The deal with Toyota could an order of magnitude larger than the $100M one. That's what they said.

I have a feeling the October 1st event could be a prime opportunity for Tesla to share some of this information with us, yeah? (Brad Holt)

Precisely my thought. It would make sense to hold back the key information Soflauthor (like all of us) is missing, until some major press event. Revealing the Betas to the public will lend a lot of additional credibility to any other announcements they have to make.

And in turn, any additional information announced at that event will make the revelation of the Betas an even bigger bang. That October 1st will create repercussions in all kinds of media that may dramatically increase the brand awareness for Tesla around the globe.

Also, publishing prices and options on October 1st would still kind of deliver on the promise that this information would be available "this summer".

We are currently working on final pricing and options for Model S, including the Signature Series. We expect to have updates on Model S pricing worldwide this summer. (George Blankenship, March 7, 2011)
http://www.teslamotors.com/blog/quick-update-model-s

"in order of 90 more than that" is not good English. "an order of 90 more than that" would be. But it's ambiguous -- it could be short for "90%" or "90X". If the latter, that's $9 billion.

If something like that is in the works, "amazing" doesn't begin to cover it.

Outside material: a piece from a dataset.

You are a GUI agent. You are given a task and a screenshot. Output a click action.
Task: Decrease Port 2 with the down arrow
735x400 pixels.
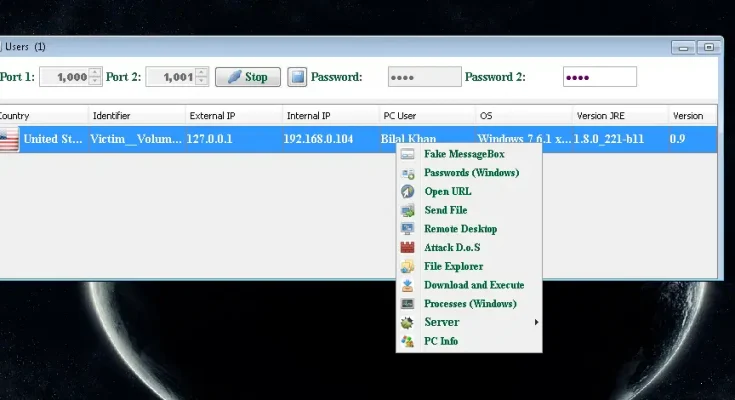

Brian, it's good to know that this ambiguous statement confuses you just as much as me. If you like you could try and listen to the original audio, maybe you can discern what was actually said:
http://ir.teslamotors.com/eventdetail.cfm?eventid=99574

Hi Guys,

Do you think it was a mere coincidence that Toyota issued a press release just two days after Elon's "order of magnitude" statement in which they emphasized that the RAV4 EV would be built at "Toyota's Woodstock, Ontario Production Facility", and that "Tesla to Ship Electric Powertrains from California"? It takes a helva lot of powertrains to get to $ 1billion. ;-)

Toyota and Tesla Announce Decision to Build RAV4 Electric Vehicle at Toyota's Woodstock, Ontario Production Facility

It seems my link in the previous posting doesn't work.

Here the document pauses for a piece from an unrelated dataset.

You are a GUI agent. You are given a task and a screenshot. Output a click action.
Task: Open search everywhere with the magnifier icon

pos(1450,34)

Perhaps this link will work:

http://pressroom.toyota.com/releases/toyota+tesla+build+rav4+ev+woodstoc...

I just listened to the clip. He definitely says "an order of magnitude". SO, what this would mean is that at the time of that call he was working one deal with Toyota for $100M, while simultaneously working a deal for an order of magnitude (basically adding a zero, if I'm not mistaken) larger: $1B.

Somebody check my math here, but I think that's right.

@Larry Chanin - It's all speculation at this point.

But, I'm bored. So, here's my speculation. Lets say Toyota wanted to convert an existing product line to 100% electric. For arguments sake, lets say Toyota wanted to make an EV Corrolla. Why not partner with a company that is an industry leader in EV power trains and why not manufacture the EV Corrolla at your former plant that produced 6,000 UNITS PER WEEK as recently as a year ago? That is one way to bring a relatively affordable EV to market. Is this speculation: Yes. However, that is one scenario that is an order of magnitude larger than 100 Million dollars.

However, to make this post germane to the thread: if Tesla and Toyota's partnership includes a collaborate effort on the manufacturing process for all known EVs (RAV4 and Model S), I believe it is possible the projected delivery dates will begin sometime in Q2 2012.

We'll have to continue to wait and see....

@michiganmodels

Thanks for the response. Yes, much of what is discussed on this forum has a large dose of speculation. ;-)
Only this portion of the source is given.